In haskell streaming, there is an example of copy
>>> (S.toList . mapped S.toList . chunksOf 5) $ (S.toList . mapped S.toList . chunksOf 3) $ S.copy $ each [1..10]
[[1,2,3,4,5],[6,7,8,9,10]] :> ([[1,2,3],[4,5,6],[7,8,9],[10]] :> ())
Is it possible to separate this into two "clean" streams such that it can print below results?
>>>S.print stream1
[[1,2,3,4,5],[6,7,8,9,10]]
>>>S.print stream2
[[1,2,3],[4,5,6],[7,8,9],[10]]
Note there is no more ':>' in the above result. More generally, I am not sure whether there are functions that 'simplify' the nested streams (or stream of streams) from m
or (Of a)
part in Stream (Of a) m r
f1::Stream (Of a) (Stream (Of b) m) r -> Stream (Of b) m r
f2::Stream (Of a) (Stream (Of b) m) r -> Stream (Of a) m r
f3::Stream (Stream (Of a) m) r -> Stream (Of a) m r
[Update]
The background of this question is I am looking for idiomatic ways to re-use an underlying stream multiple times. The stream is pulled from database and the IO can be expensive. I also want to get a reference to the intermediate streams so that I can better structure my code. Some mock code:
my-stream-fn = do
original_stream <- pull_from_database
let (o1, s1) = calc_moving_average $ S.copy original_stream
(o2, s2) = calc_max $ S.copy o1
(o3, s3) = calc_min $ S.copy o2
S.print $ S.zipWith3 (\x y z-> (x, y, z)) s1 s2 s3
What I wish is o1 o2 and o3 being exactly the same as original_stream and pull_from_database IO operation done only once when original_stream is pulled.
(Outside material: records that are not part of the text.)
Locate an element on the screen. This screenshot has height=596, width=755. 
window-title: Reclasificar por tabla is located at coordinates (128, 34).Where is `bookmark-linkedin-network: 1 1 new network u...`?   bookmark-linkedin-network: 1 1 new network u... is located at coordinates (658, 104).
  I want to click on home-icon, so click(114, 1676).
f1 = S.effects @(Stream (Of _) _)
:: Monad m
=> Stream (Of a) (Stream (Of b) m) r
-> Stream (Of b) r
f2 = hoist @(Stream (Of _)) S.effects
:: Monad m
=> Stream (Of a) (Stream (Of b) m) r
-> Stream (Of a) m r
(typevars renamed for clarity, see docs for effects
), and f3
doesn't kind-check.
It feels like you're trying to defeat the point of streaming. You construct the pipeline, source to sink, and run it - the key is that there's no (implicit) intermediate accumulation of values. Your question is slightly loose and thus different to answer precisely, but if you wish to run all the effects of the first stream, then all the effects of the second stream, then you must be willing to store the (computation representing the) second stream until the first stream has finished effecting => you've accumulated the second stream (and thus not really streamed it). Hence why S.copy
is designed for interleaving the effects. Cf. this github issue.
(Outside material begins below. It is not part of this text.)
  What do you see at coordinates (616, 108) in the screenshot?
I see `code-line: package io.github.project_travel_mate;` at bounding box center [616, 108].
I think part of what's confusing you is that you're using pure streams, and in the absence of effects then the restrictions are less obviously-motivated. Use identifiers for the components of the pipeline, not the partial results. Also in your example, then you should be combining folds, eg.
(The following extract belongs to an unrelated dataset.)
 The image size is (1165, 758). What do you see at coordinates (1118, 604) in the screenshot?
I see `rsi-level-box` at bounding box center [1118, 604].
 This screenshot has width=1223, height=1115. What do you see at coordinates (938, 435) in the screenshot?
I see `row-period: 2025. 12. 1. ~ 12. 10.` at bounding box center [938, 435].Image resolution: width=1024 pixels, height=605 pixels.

import qualified Control.Foldl as L
import qualified Streaming.Prelude as S
myStreamFn =
let movingAvg n = {-# ... #-}
combinedAcc = (,,) <$> L.minimum <*> L.maximum <*> movingAvg 10
in S.print
$ L.purely S.fold combinedAcc
$ pullFromDatabase
Another function you might like to consider is S.store
, eg.
myStreamFn
= pullFromDatabase
& S.store S.maximum
& S.store (L.purely S.fold L.minimum)
& S.store movingAvg
& S.print